John Oliver Zippay has been in and out of school for three years after he was diagnosed at age 3 with acute lymphoblastic leukemia in 2016, his father John Zippay told CNN.
On December 27, John Oliver got his last round of chemotherapy.
To celebrate John Oliver’s return to school in Newbury, Ohio, his classmates welcomed him back with applause, smiles, high-fives and cheers, as seen on video posted on Facebook.
It all started around Halloween of 2016, John and his wife, Megan said, when John Oliver fell and hit his head on the headboard of his bed. He face become discolored and he was lethargic, according to John.
After taking their son to the doctor — and several blood tests later — their doctor called in the middle of the night urging them to get John Oliver to the emergency room.
“It was a real shock because that’s when the word cancer started getting thrown around,” John said.
All signs pointed toward a form of leukemia.
John said as soon as he and Megan heard that, “Everything just stopped right there and then.”
The couple, along with their older daughter, spent 18 days thereafter in the hospital with John Oliver while he had bone marrow biopsies, blood transfusions and several tests done.
After John Oliver was given his diagnosis, the next three years consisted of all different types of chemotherapy and procedures.
The side effects were very strong and that’s what made if difficult for John Oliver to do some of the normal things kids do at that age, let alone be at school on a consistent basis, according to his dad.
Even though the 6-year-old missed so much school he never fell behind academically, St.

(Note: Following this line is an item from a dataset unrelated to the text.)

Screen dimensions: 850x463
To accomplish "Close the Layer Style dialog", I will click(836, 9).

Helen Catholic
School Principal Patrick Gannon told CNN affiliate WJW. “Him having to miss some of the time was tough, but the class was just so happy to see him come back,” Gannon said.
Throughout John Oliver’s treatment, Megan documented the good days and the bad on a Facebook group for her son’s support system to follow along.

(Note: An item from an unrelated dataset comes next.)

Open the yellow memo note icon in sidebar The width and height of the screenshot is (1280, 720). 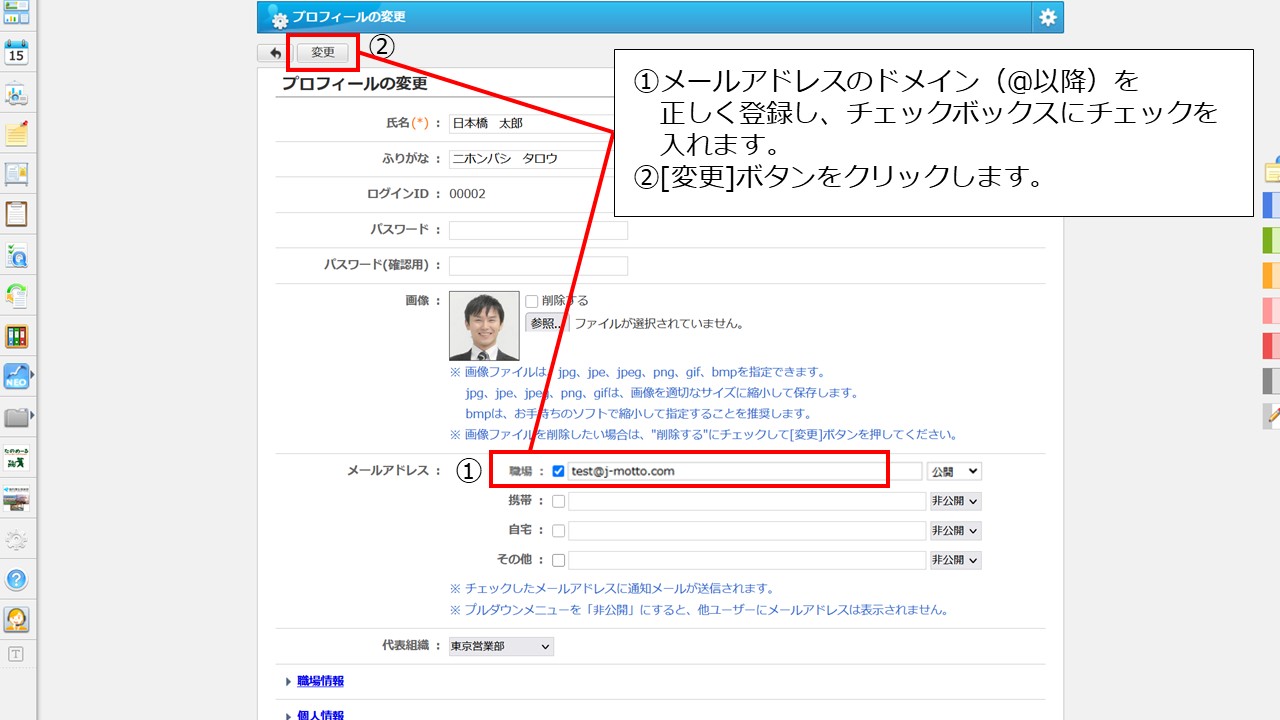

“We consider ourselves so lucky and so blessed,” John said. “We’ve had so much support from family, friends, community members, the school and hospital staff.”

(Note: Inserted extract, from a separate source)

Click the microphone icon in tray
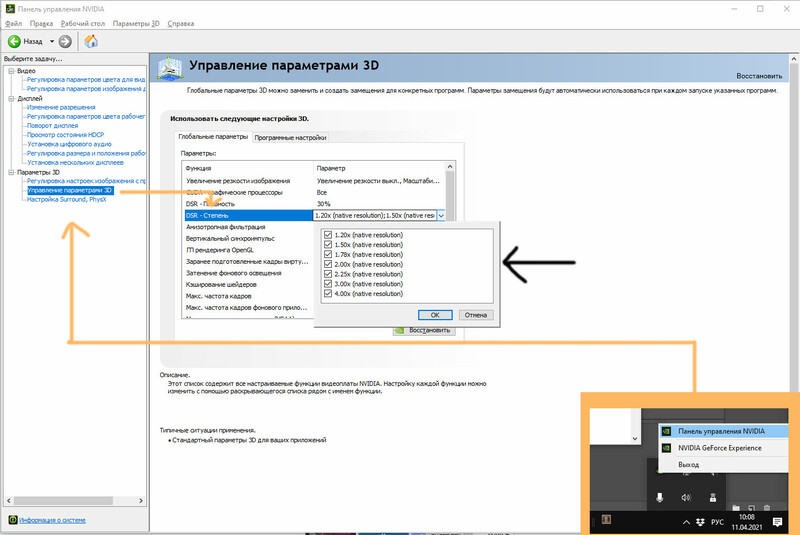 click(x=661, y=496)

On John Oliver’s last day of chemotherapy, the nurses, family and friends gathered around so that he could ring the bell that patients ring when they finish their last treatment.
“And that’s when I told him, ‘okay buddy, you gotta ring the bell. Ring it for all the kids who didn’t have the chance to ring it’ and it’s like everything went into slow motion for me,” John said. “He rang it so hard, he was so proud.”
John said he’s really looking forward to seeing his son do all the things that normal kids should be doing at that age now that he is in a healthier stage of life.